= Beginning of Section =

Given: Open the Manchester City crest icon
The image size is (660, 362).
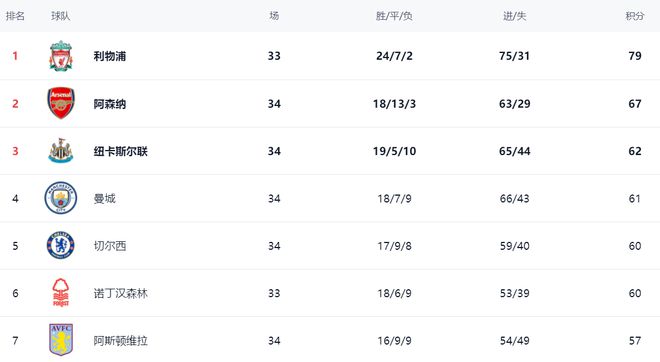Looking at the screenshot, I should point(61,198).
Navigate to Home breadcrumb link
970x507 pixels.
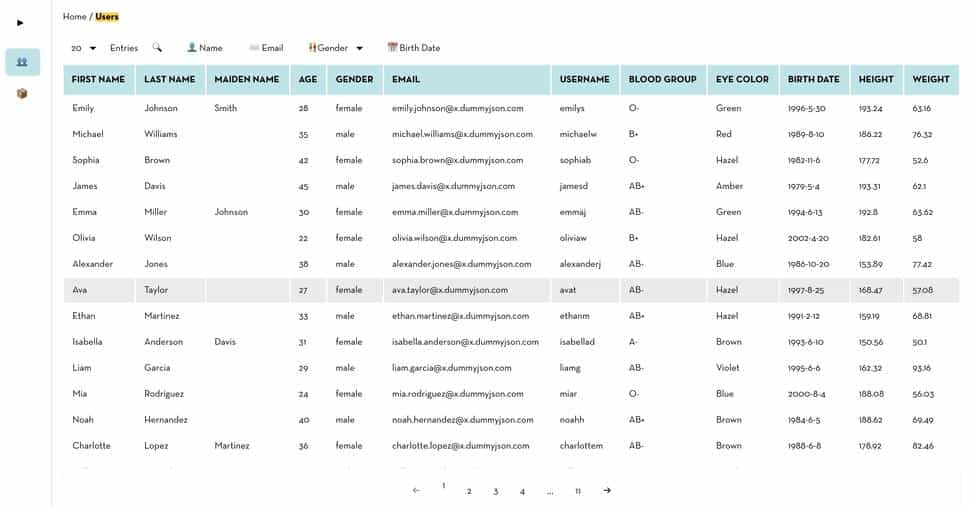pyautogui.click(x=74, y=17)
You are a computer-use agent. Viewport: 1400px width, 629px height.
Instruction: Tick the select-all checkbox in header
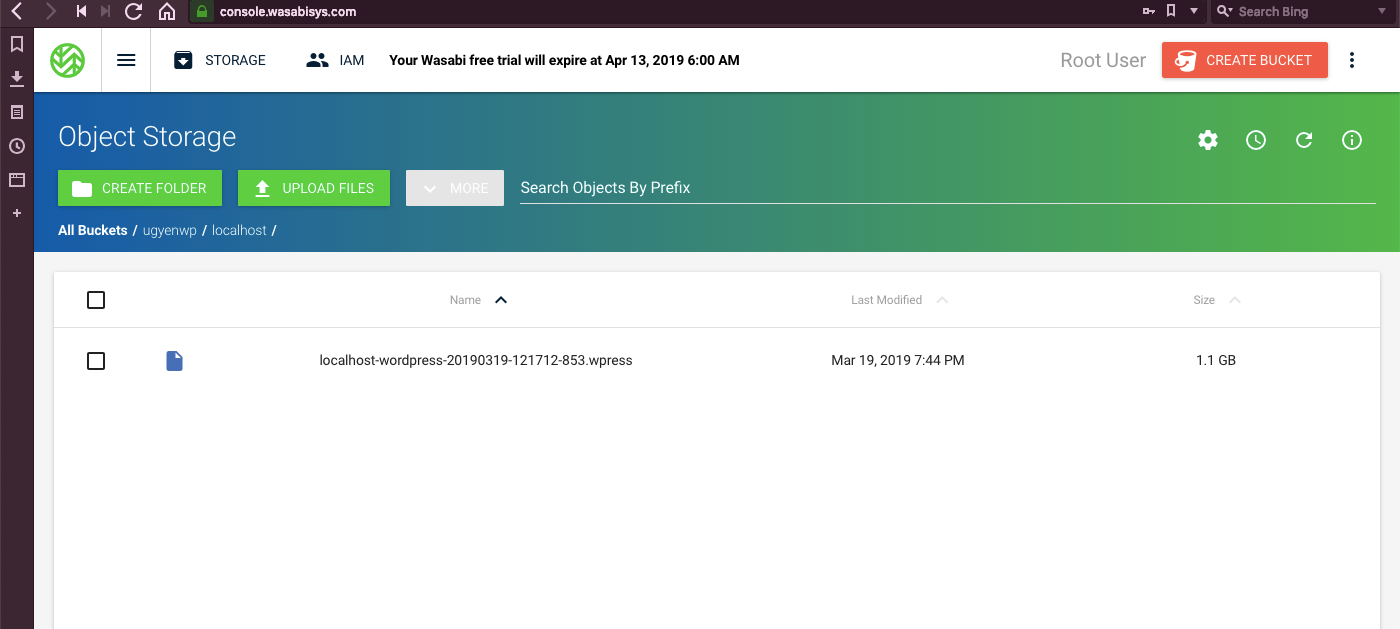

= End of Section =

**DIRECTIONS**:
Reproduce, with the pictures omitted, exactly those lines that run from the line with "You are a computer-use" to the last line of the material, both ends included.

**OUTPUT FOR THIS EXERCISE**:
You are a computer-use agent. Viewport: 1400px width, 629px height.
Instruction: Tick the select-all checkbox in header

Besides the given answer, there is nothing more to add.